Features / improvements we need to discuss further to see if they make sense on have a 1.0
release on.
- Kafka job or libraries are in GMA.
- The kafka jobs did not move from the DataHub repo. They're still tightly coupled to MCE and MAE v4, which are in turn coupled to the models that live in DataHub.
- We should add the jobs (or very easy to use libraries that can be invoked via a job) for MCE and MAE v5 for
1.0
. - Jobs include MCE consumer (consumes MCEs and updates GMSes) and MAE consumers for ElasticSearch and Graph.
- Index builder API should be type safe.
- Index builders also did not move from the DataHub repo. Are needed for jobs.
- The API is that you give the super constructor the list-of-snapshots you want to transform. But then the transformation method gives you a generic Snapshot. Nothing enforces you have to handle those things in the list you said you wanted to handle. We saw this lead to some confusion and a user did get it wrong once.
- Fixed by making index builders listen to one thing only, and then having the transformation method argument be that type.
- Remove extensive use of abstract "Base" classes. Prefer interfaces.
- Abstract classes are still okay, just not as the root of the inheritance tree.
- Split classes / interfaces where it makes sense, especially to avoid
UnsupportedOperationException
.
- Improve / publish code coverage.
- Ensure all public methods and classes are documented with Java doc.
- Add check to prevent regression.
- Remove json "search templates" and instead use something in code.
- JSON is brittle and hard to get right. Java types make this easier. Elasticsearch already provides APIs for these.
- Regex replacement is not correct unless we're very careful with escaping the string.
- Search type safety.
- The input today is a string that has meaning to Elasticsearch. Can be unclear to the client as to how to build this.
- The search model is not the same as the GMA model, which can lead to confusion.
- Rewrite DAOs for extensibility.
- SCSI muddled the interface quite a bit, as not all DAOs support SCSI. Part of the issue is the DAO design was not extensible to allow SCSI without extending the interfaces.
- Codegen for restli GMSes.
- Rest.li relies on Java annotations to build IDL files.

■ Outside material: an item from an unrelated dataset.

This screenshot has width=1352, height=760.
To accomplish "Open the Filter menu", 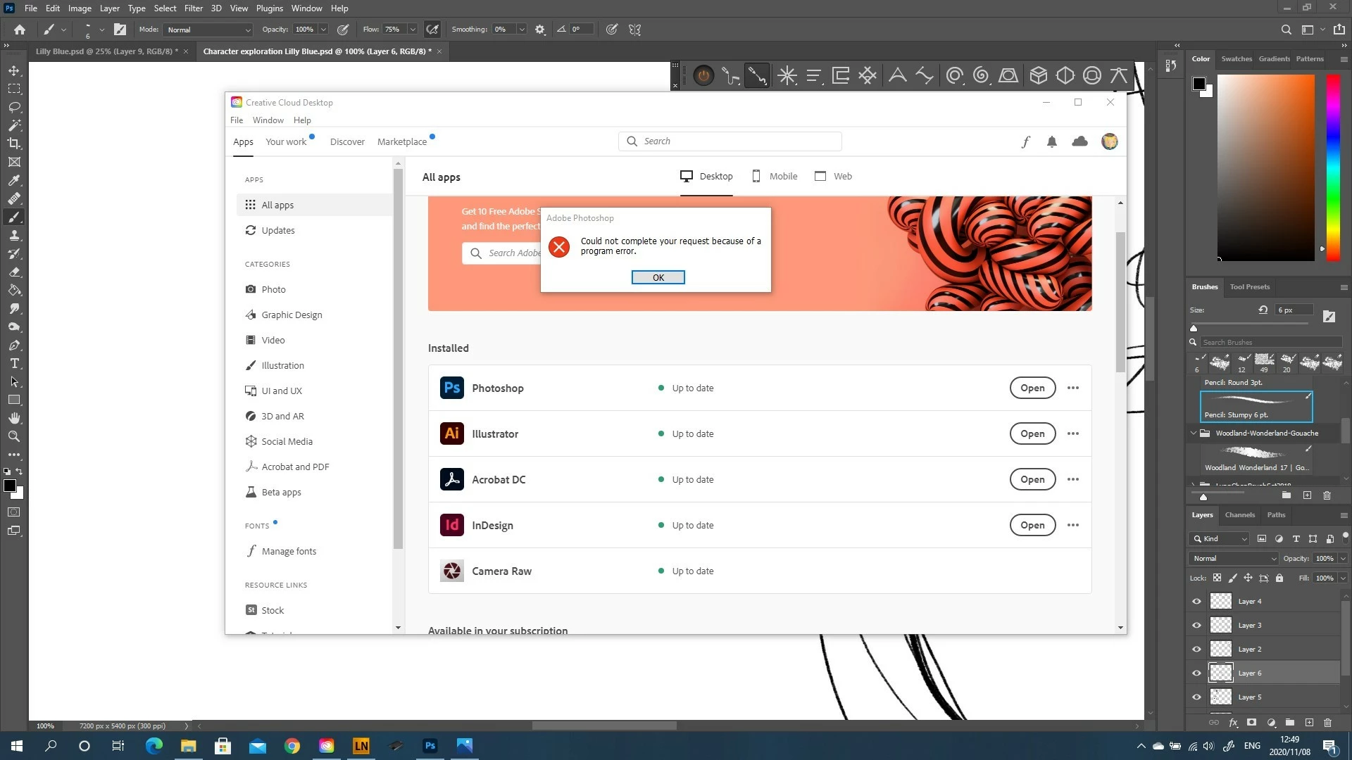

Does not look at super class annotations. So many methods must be copied / pasted / overloaded just to get annotations. Good opportunity for some code gen.
- Codegen for URN.
- The URN classes in DataHub are pretty much copy and paste. We could easily generate these classes.
- Deletion of references to snapshots and aspect unions.
- MXE v5 helps to enabled this. Allows more modular GMSes. Also allows models to no longer be in a single repo.
- Rename test models for a more grounded example.
- "Foo" and "Bar" have no meaning and can be kind of hard to read some times, and are just poor examples. Naga has had some fun "foodie" examples in past presentations, maybe we just use that kind of thing for our test models?